[PROBLEMS TO SOLVE]
(A) Answer these questions using the blog excerpt:
(i) How long should the salted eggplant slices stand before they are oiled and grilled?
(ii) Where is the writer's significant other taking a bike trip?
(iii) What word does the writer suggest typing in the Search box?
(B) How would you render this sentence from the blog excerpt in Spanish: "It’s also one of the most versatile things we get at the CSA."?
(C) Can you reproduce the blog excerpt word for word from "We got a couple" up to and including "lot of recipes."?

[DOCUMENT PASSAGE]
====

Tuesday, August 20, 2013

Eggplant Caprese Sandwiches—Better Than Burgers!

We got a couple of eggplants two weeks ago, and I’m hoping there will be more to come, because eggplant is one of my favorite foods. It’s also one of the most versatile things we get at the CSA. If you’re a vegetarian, you don’t need any tofu when eggplant is in season, and if you aren’t a vegetarian, you can use eggplant in place of ground or cubed beef in a lot of recipes.

You can make (and I do) eggplant chili, eggplant tacos, eggplant lasagna, eggplant everything, but I think my favorite is to take thick grilled slices of eggplant and make a better burger. The one I’ve concocted this summer is a particular winner. I’m calling it an Eggplant Caprese Sandwich, because you take that grilled eggplant (slice, salt, and let stand about 15 minutes, then drizzle both sides with a little olive oil and grill) and top it with fresh mozzarella slices (put it back on the grill to melt the cheese just a little). Place that on a toasted bun or ciabatta bread, and top with chopped red onions and cherry tomatoes, drizzled with a little balsamic vinegar. Top with chopped fresh basil and the top of the bun and voila, an amazing ersatz burger!

If you like eggplant, too, don’t miss all the other eggplant recipes we’ve posted over the seasons on this blog. Just type Eggplant in the Search box and you’ll find lots of good ideas, but I think the Eggplant Caprese Sandwich might just be the best.

Wednesday, August 14, 2013

Going Raw

I’m in the middle of an experiment, eating most of my produce raw (or minimally cooked; I have boiled my corn and steamed my greens and green beans). I know it’s good for you, but that was not my motivation—sheer laziness made me give it a try. I have a lot of work piling up in drifts on my desk at the moment, so I’m spending more time than usual immersed in red pencil marks and subject-verb agreement. The idea was to save a little time on meal preparation, especially since my significant other is off on a bike trip to Lake Erie and my son spends dinner time delivering pizzas, so no one around here is currently expecting a cooked dinner.

====

[ENTRIES SUPPLIED]
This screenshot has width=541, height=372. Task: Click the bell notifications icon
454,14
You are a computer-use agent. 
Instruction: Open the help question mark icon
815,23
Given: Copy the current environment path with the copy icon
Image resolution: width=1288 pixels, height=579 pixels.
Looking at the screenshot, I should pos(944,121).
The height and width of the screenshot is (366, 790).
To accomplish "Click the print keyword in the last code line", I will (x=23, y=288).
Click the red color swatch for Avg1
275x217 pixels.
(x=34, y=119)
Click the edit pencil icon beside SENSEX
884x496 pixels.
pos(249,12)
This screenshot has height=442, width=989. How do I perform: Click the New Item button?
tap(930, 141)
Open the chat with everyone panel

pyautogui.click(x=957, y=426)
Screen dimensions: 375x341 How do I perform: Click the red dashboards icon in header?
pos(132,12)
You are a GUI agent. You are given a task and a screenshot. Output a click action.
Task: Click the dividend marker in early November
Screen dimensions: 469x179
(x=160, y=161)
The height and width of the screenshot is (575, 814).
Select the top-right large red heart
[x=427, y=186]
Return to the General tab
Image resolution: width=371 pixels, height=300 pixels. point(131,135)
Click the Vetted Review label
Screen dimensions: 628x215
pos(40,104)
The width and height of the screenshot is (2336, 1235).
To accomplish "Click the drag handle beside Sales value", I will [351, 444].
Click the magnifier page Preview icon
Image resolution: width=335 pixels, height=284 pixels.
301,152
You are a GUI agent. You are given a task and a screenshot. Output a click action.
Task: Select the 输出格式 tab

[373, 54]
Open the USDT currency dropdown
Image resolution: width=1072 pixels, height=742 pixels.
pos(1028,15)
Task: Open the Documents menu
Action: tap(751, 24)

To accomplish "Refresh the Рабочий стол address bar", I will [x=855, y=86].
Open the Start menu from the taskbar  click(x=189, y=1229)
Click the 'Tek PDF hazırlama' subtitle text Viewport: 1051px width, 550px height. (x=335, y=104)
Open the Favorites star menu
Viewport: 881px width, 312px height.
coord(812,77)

====

[SOLUTIONS TO THE EXERCISE]
(A)
(i) About 15 minutes.
(ii) Lake Erie.
(iii) Eggplant.

(B) También es una de las cosas más versátiles que recibimos en la CSA.

(C)
We got a couple of eggplants two weeks ago, and I’m hoping there will be more to come, because eggplant is one of my favorite foods. It’s also one of the most versatile things we get at the CSA. If you’re a vegetarian, you don’t need any tofu when eggplant is in season, and if you aren’t a vegetarian, you can use eggplant in place of ground or cubed beef in a lot of recipes.